ExtremeProgramming is a technically oriented methodology, and technical aspects are not the only relevant aspects in the success of a software product. Perhaps they're not even the most important. It's not enough for a product to be (relatively) bug-free; it must also be useful, and usable, and these concerns are important -- but they are also outside of the domain of ExtremeProgramming.
In my mythical web development company, I'd imagine a full-fledged usability team - many of whom would probably not know how to code a single line of Java - conducting lots of user tests. I'd start with JakobNielsen's recommendations (http://www.useit.com/alertbox/20000319.html): Short bursts of five-user usability studies, conducted maybe two months apart to help advise the client on what to ask the engineering staff to do.
This approach is not at all opposed to ExtremeProgramming. It would share many values with ExtremeProgramming, such as iterative design. And a commitment to ExtremeProgramming would help a company spend some energy on usability, by minimizing the amount of time required to worry about engineering. So the two are certainly compatible.
But they are not the same. ExtremeProgramming deals with programming. User tests are not programming. XpDoesntCoverThat.
I think your assessment is accurate. This is clearly an area that XP does not cover directly, and any indirect coverage would be due to a customer decision unrelated to any of the XP practices (i.e. "This doesn't work the way I was hoping, let's change it."). Failure to make that decision rests solely with the customer, and no XP practice will be able to fix an obstinate or ignorant customer.
True enough. However, equally true: no XP practice will be able to fix an obstinate or ignorant programmer.

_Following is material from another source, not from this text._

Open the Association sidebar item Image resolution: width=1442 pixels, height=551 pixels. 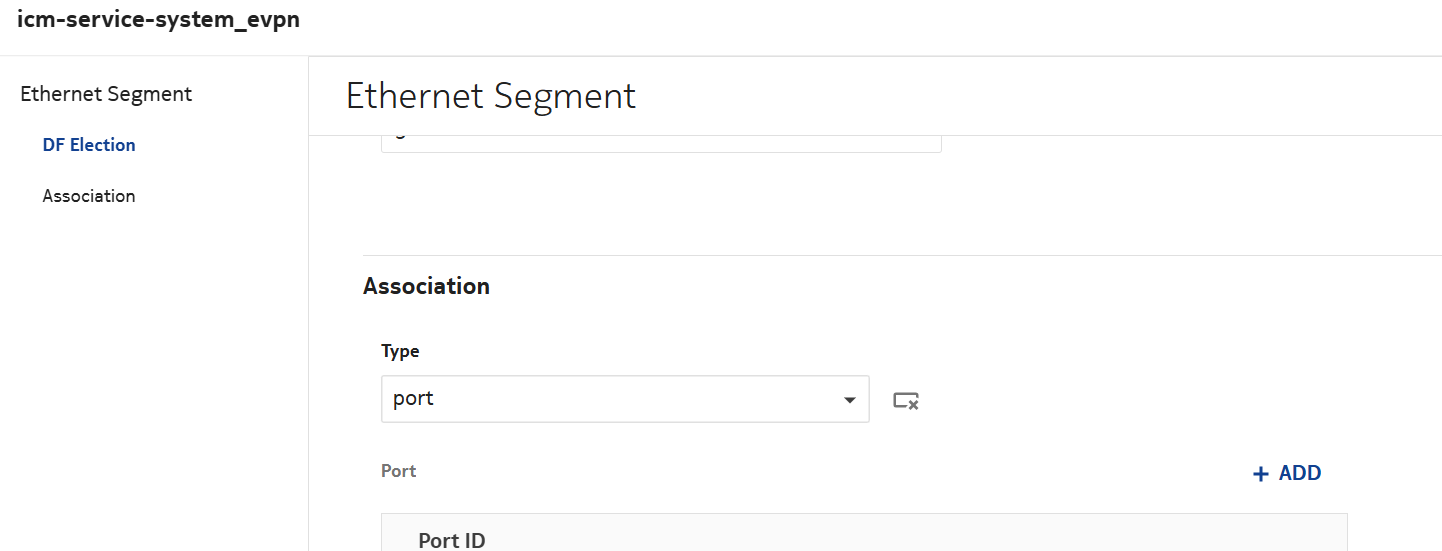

When the client doesn't know what technology to ask for, that isn't always due to their being ignorant or obstinate. Often, it's because technology is really complicated, and it's hard to decide what to ask for. This is, in theory, what usability experts, strategy consultants, operational consultants, etc., are for. (I've had hardly any direct experience with these sorts of folks, so I can't say whether they live up to their promises.)
My basic response to XpDoesntCoverThat is "So what? No, XP doesn't cover every possible situation. Suggest an improved way of handling situations, but don't just complain."